Comment réagissez-vous à l’absence de ministère du logement dans le nouveau gouvernement ?

Normalement, un secrétaire d’Etat devrait être nommé après les élections législatives. C’est du moins ce que l’on nous a annoncé. Mais cela reste insuffisant. Le risque est que la question du logement soit secondaire. Un ministre de plein exercice ou même délégué aurait eu plus de poids. Cette situation révèle à quel point cette cause a été complètement oubliée des débats politiques. Alors même que les manques sont énormes, notamment en termes de production. Rattacher le logement au ministère de la Transition écologique et de la Cohésion des territoires indique bien que ce thème n’est considéré que sous l’angle de la transition énergétique. La démarche est réductrice et pas crédible tant les problématiques sont nombreuses. Nous sommes inquiets car il est urgent d’agir.

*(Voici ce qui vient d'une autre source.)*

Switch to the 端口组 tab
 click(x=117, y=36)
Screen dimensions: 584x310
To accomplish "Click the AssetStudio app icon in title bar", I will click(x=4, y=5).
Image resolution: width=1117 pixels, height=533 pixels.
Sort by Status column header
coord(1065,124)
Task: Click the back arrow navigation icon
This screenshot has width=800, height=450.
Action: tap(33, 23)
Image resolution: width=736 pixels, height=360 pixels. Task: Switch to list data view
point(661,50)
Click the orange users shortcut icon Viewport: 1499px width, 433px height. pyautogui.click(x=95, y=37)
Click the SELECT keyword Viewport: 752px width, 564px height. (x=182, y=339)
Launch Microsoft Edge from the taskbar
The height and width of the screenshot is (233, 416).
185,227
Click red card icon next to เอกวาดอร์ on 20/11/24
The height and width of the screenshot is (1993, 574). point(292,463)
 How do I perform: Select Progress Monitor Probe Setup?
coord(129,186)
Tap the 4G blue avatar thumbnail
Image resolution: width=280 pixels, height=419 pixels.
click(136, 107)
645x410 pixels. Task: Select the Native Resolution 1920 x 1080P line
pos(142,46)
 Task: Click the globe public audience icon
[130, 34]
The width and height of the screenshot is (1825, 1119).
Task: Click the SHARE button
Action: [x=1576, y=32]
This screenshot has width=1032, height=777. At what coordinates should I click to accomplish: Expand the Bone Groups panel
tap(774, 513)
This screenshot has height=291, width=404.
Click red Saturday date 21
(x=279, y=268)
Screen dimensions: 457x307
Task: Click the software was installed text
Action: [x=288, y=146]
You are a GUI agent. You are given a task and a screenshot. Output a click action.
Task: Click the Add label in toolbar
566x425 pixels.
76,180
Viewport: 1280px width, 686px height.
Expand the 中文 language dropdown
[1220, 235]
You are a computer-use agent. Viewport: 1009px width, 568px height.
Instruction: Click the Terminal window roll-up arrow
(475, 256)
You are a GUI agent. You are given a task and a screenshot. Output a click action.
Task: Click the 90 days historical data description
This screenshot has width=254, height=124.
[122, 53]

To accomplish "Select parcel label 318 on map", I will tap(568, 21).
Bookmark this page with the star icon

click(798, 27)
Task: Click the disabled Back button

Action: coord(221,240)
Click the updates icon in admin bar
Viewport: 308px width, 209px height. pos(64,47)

Quelles sont les priorités ?

La première est liée au pouvoir d’achat car l’habitat représente une part très importante du budget des ménages. Cela passe donc par une augmentation des aides au logement. Si nous ignorons encore les intentions du nouveau gouvernement sur ce sujet, force est de constater que le précédent quinquennat les avait diminuées au lieu de les revaloriser. La question de l’adaptation des bâtiments aux enjeux énergétiques se pose aussi, notamment avec la loi « climat » du 22 août 2021, qui impose de mettre aux normes le logement privé et social. L’autre grand enjeu concerne la construction. On ne bâtit pas assez par rapport aux demandes. Il est nécessaire de poursuivre la politique du Logement d’abord, de lutter contre le sans-abrisme, de développer les résidences sociales, le logement accompagné. Aucune de ces questions n’a encore été abordée. A titre d’exemple, le Logement d’abord se termine à la fin de l’année. Quid d’un nouveau plan quinquennal ? Celui-ci devra évidemment être plus ambitieux afin de développer un accès au logement pour tous.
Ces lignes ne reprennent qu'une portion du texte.